Dataset entries
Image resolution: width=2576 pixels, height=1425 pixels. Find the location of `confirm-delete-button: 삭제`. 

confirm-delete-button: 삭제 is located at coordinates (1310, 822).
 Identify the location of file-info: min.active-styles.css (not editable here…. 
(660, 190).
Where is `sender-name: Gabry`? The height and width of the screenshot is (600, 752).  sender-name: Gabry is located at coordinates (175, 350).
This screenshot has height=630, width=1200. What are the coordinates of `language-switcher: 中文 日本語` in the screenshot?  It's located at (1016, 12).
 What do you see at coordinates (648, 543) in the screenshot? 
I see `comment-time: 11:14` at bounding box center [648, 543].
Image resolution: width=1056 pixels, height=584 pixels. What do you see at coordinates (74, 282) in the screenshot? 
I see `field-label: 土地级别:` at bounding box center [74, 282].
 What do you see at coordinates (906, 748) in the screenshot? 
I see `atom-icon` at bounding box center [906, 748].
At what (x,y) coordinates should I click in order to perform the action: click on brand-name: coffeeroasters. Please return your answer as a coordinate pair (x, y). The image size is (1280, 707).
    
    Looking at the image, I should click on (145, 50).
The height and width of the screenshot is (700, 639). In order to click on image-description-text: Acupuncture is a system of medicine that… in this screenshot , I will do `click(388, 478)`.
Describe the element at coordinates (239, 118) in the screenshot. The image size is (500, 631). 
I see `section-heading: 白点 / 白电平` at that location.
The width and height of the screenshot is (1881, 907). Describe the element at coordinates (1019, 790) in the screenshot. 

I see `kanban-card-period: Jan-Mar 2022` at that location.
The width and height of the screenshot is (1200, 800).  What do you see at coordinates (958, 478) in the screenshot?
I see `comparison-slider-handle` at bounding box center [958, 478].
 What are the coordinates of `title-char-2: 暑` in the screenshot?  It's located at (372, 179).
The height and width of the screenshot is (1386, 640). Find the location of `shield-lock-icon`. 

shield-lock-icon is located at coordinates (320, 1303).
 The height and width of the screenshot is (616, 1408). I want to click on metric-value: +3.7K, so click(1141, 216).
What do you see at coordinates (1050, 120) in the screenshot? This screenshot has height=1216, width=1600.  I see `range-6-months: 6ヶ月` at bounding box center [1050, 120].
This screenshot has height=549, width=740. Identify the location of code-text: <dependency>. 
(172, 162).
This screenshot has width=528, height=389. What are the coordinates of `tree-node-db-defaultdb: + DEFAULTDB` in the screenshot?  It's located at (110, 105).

• [Directions]: Arrange every line of the listing above into a Markdown table with the columns No. and Line, numbering each row and leaving out blank lines.

• [Output for this task]:
| No. | Line |
|---|---|
| 1 | Image resolution: width=2576 pixels, height=1425 pixels. Find the location of `confirm-delete-button: 삭제`.  |
| 2 | confirm-delete-button: 삭제 is located at coordinates (1310, 822). |
| 3 |  Identify the location of file-info: min.active-styles.css (not editable here….  |
| 4 | (660, 190). |
| 5 | Where is `sender-name: Gabry`? The height and width of the screenshot is (600, 752).  sender-name: Gabry is located at coordinates (175, 350). |
| 6 | This screenshot has height=630, width=1200. What are the coordinates of `language-switcher: 中文 日本語` in the screenshot?  It's located at (1016, 12). |
| 7 |  What do you see at coordinates (648, 543) in the screenshot?  |
| 8 | I see `comment-time: 11:14` at bounding box center [648, 543]. |
| 9 | Image resolution: width=1056 pixels, height=584 pixels. What do you see at coordinates (74, 282) in the screenshot?  |
| 10 | I see `field-label: 土地级别:` at bounding box center [74, 282]. |
| 11 |  What do you see at coordinates (906, 748) in the screenshot?  |
| 12 | I see `atom-icon` at bounding box center [906, 748]. |
| 13 | At what (x,y) coordinates should I click in order to perform the action: click on brand-name: coffeeroasters. Please return your answer as a coordinate pair (x, y). The image size is (1280, 707). |
| 14 |     Looking at the image, I should click on (145, 50). |
| 15 | The height and width of the screenshot is (700, 639). In order to click on image-description-text: Acupuncture is a system of medicine that… in this screenshot , I will do `click(388, 478)`. |
| 16 | Describe the element at coordinates (239, 118) in the screenshot. The image size is (500, 631).  |
| 17 | I see `section-heading: 白点 / 白电平` at that location. |
| 18 | The width and height of the screenshot is (1881, 907). Describe the element at coordinates (1019, 790) in the screenshot.  |
| 19 | I see `kanban-card-period: Jan-Mar 2022` at that location. |
| 20 | The width and height of the screenshot is (1200, 800).  What do you see at coordinates (958, 478) in the screenshot? |
| 21 | I see `comparison-slider-handle` at bounding box center [958, 478]. |
| 22 |  What are the coordinates of `title-char-2: 暑` in the screenshot?  It's located at (372, 179). |
| 23 | The height and width of the screenshot is (1386, 640). Find the location of `shield-lock-icon`.  |
| 24 | shield-lock-icon is located at coordinates (320, 1303). |
| 25 |  The height and width of the screenshot is (616, 1408). I want to click on metric-value: +3.7K, so click(1141, 216). |
| 26 | What do you see at coordinates (1050, 120) in the screenshot? This screenshot has height=1216, width=1600.  I see `range-6-months: 6ヶ月` at bounding box center [1050, 120]. |
| 27 | This screenshot has height=549, width=740. Identify the location of code-text: <dependency>.  |
| 28 | (172, 162). |
| 29 | This screenshot has width=528, height=389. What are the coordinates of `tree-node-db-defaultdb: + DEFAULTDB` in the screenshot?  It's located at (110, 105). |